## Problem details
Please retype the data in full, exactly as given.

=-=-=-=-=

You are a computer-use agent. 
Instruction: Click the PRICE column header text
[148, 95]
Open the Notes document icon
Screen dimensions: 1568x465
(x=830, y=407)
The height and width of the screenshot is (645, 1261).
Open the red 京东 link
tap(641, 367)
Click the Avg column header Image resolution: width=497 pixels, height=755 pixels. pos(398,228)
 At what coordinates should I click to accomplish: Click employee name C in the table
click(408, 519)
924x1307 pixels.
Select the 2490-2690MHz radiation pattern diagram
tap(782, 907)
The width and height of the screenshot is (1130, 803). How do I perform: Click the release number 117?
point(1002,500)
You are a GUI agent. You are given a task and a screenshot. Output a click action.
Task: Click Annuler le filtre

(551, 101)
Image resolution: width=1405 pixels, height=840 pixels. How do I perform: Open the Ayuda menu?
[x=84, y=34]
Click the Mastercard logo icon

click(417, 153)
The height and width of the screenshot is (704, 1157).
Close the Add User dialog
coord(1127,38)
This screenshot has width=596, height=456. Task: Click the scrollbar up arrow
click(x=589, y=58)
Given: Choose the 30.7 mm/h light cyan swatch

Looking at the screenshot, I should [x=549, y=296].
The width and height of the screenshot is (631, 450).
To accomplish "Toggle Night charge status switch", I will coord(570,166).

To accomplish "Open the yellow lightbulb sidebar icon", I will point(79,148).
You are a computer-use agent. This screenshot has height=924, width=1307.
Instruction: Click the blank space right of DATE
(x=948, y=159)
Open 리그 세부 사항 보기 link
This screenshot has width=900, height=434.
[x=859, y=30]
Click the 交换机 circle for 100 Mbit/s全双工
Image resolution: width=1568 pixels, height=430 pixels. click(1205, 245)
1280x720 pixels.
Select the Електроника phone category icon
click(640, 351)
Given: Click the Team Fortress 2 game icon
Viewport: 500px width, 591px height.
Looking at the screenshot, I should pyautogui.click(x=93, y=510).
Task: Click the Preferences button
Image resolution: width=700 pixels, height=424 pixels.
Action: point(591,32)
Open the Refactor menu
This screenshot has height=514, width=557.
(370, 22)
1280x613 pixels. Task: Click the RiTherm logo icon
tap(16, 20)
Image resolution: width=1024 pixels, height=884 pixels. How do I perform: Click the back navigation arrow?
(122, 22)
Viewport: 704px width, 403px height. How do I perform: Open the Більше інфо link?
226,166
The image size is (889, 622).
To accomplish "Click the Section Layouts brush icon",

=-=-=-=-=

## Your response
You are a computer-use agent. 
Instruction: Click the PRICE column header text
[148, 95]
Open the Notes document icon
Screen dimensions: 1568x465
(x=830, y=407)
The height and width of the screenshot is (645, 1261).
Open the red 京东 link
tap(641, 367)
Click the Avg column header Image resolution: width=497 pixels, height=755 pixels. pos(398,228)
 At what coordinates should I click to accomplish: Click employee name C in the table
click(408, 519)
924x1307 pixels.
Select the 2490-2690MHz radiation pattern diagram
tap(782, 907)
The width and height of the screenshot is (1130, 803). How do I perform: Click the release number 117?
point(1002,500)
You are a GUI agent. You are given a task and a screenshot. Output a click action.
Task: Click Annuler le filtre

(551, 101)
Image resolution: width=1405 pixels, height=840 pixels. How do I perform: Open the Ayuda menu?
[x=84, y=34]
Click the Mastercard logo icon

click(417, 153)
The height and width of the screenshot is (704, 1157).
Close the Add User dialog
coord(1127,38)
This screenshot has width=596, height=456. Task: Click the scrollbar up arrow
click(x=589, y=58)
Given: Choose the 30.7 mm/h light cyan swatch

Looking at the screenshot, I should [x=549, y=296].
The width and height of the screenshot is (631, 450).
To accomplish "Toggle Night charge status switch", I will coord(570,166).

To accomplish "Open the yellow lightbulb sidebar icon", I will point(79,148).
You are a computer-use agent. This screenshot has height=924, width=1307.
Instruction: Click the blank space right of DATE
(x=948, y=159)
Open 리그 세부 사항 보기 link
This screenshot has width=900, height=434.
[x=859, y=30]
Click the 交换机 circle for 100 Mbit/s全双工
Image resolution: width=1568 pixels, height=430 pixels. click(1205, 245)
1280x720 pixels.
Select the Електроника phone category icon
click(640, 351)
Given: Click the Team Fortress 2 game icon
Viewport: 500px width, 591px height.
Looking at the screenshot, I should pyautogui.click(x=93, y=510).
Task: Click the Preferences button
Image resolution: width=700 pixels, height=424 pixels.
Action: point(591,32)
Open the Refactor menu
This screenshot has height=514, width=557.
(370, 22)
1280x613 pixels. Task: Click the RiTherm logo icon
tap(16, 20)
Image resolution: width=1024 pixels, height=884 pixels. How do I perform: Click the back navigation arrow?
(122, 22)
Viewport: 704px width, 403px height. How do I perform: Open the Більше інфо link?
226,166
The image size is (889, 622).
To accomplish "Click the Section Layouts brush icon",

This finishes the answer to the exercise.